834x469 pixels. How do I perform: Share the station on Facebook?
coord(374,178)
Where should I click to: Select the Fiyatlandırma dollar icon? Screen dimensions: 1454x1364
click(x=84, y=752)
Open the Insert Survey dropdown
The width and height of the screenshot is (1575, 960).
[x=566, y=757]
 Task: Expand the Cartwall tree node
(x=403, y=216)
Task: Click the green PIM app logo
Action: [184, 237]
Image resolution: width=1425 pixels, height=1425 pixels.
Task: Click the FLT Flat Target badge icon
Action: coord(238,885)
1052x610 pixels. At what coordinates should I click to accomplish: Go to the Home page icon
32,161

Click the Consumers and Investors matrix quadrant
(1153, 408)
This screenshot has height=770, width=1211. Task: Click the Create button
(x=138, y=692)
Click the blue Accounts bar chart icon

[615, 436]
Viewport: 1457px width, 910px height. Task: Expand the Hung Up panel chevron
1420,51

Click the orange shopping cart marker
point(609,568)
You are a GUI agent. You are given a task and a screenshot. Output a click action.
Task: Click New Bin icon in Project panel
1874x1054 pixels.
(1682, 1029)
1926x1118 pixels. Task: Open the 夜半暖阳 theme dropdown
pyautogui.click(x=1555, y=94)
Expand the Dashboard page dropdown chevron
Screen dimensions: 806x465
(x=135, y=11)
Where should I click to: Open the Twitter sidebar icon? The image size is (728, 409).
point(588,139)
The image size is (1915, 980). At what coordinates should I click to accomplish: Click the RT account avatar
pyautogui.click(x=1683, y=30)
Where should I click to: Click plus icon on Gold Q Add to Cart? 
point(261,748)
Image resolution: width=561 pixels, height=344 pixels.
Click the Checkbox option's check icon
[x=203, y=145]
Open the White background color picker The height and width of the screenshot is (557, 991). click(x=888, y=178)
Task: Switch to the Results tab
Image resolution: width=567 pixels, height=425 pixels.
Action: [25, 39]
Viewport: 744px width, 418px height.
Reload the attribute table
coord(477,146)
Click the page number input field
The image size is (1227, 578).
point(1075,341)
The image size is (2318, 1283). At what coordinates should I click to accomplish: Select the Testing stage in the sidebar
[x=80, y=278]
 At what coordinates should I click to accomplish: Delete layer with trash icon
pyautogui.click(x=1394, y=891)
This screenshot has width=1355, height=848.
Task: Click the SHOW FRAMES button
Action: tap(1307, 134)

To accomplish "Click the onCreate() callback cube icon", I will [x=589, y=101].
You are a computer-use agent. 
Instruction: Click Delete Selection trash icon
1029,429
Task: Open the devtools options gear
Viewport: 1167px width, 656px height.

------------

■ **WHAT YOU WILL DO**
Reproduce all the data word for word.

■ **WRITTEN RESPONSE**
834x469 pixels. How do I perform: Share the station on Facebook?
coord(374,178)
Where should I click to: Select the Fiyatlandırma dollar icon? Screen dimensions: 1454x1364
click(x=84, y=752)
Open the Insert Survey dropdown
The width and height of the screenshot is (1575, 960).
[x=566, y=757]
 Task: Expand the Cartwall tree node
(x=403, y=216)
Task: Click the green PIM app logo
Action: [184, 237]
Image resolution: width=1425 pixels, height=1425 pixels.
Task: Click the FLT Flat Target badge icon
Action: coord(238,885)
1052x610 pixels. At what coordinates should I click to accomplish: Go to the Home page icon
32,161

Click the Consumers and Investors matrix quadrant
(1153, 408)
This screenshot has height=770, width=1211. Task: Click the Create button
(x=138, y=692)
Click the blue Accounts bar chart icon

[615, 436]
Viewport: 1457px width, 910px height. Task: Expand the Hung Up panel chevron
1420,51

Click the orange shopping cart marker
point(609,568)
You are a GUI agent. You are given a task and a screenshot. Output a click action.
Task: Click New Bin icon in Project panel
1874x1054 pixels.
(1682, 1029)
1926x1118 pixels. Task: Open the 夜半暖阳 theme dropdown
pyautogui.click(x=1555, y=94)
Expand the Dashboard page dropdown chevron
Screen dimensions: 806x465
(x=135, y=11)
Where should I click to: Open the Twitter sidebar icon? The image size is (728, 409).
point(588,139)
The image size is (1915, 980). At what coordinates should I click to accomplish: Click the RT account avatar
pyautogui.click(x=1683, y=30)
Where should I click to: Click plus icon on Gold Q Add to Cart? 
point(261,748)
Image resolution: width=561 pixels, height=344 pixels.
Click the Checkbox option's check icon
[x=203, y=145]
Open the White background color picker The height and width of the screenshot is (557, 991). click(x=888, y=178)
Task: Switch to the Results tab
Image resolution: width=567 pixels, height=425 pixels.
Action: [25, 39]
Viewport: 744px width, 418px height.
Reload the attribute table
coord(477,146)
Click the page number input field
The image size is (1227, 578).
point(1075,341)
The image size is (2318, 1283). At what coordinates should I click to accomplish: Select the Testing stage in the sidebar
[x=80, y=278]
 At what coordinates should I click to accomplish: Delete layer with trash icon
pyautogui.click(x=1394, y=891)
This screenshot has width=1355, height=848.
Task: Click the SHOW FRAMES button
Action: tap(1307, 134)

To accomplish "Click the onCreate() callback cube icon", I will [x=589, y=101].
You are a computer-use agent. 
Instruction: Click Delete Selection trash icon
1029,429
Task: Open the devtools options gear
Viewport: 1167px width, 656px height.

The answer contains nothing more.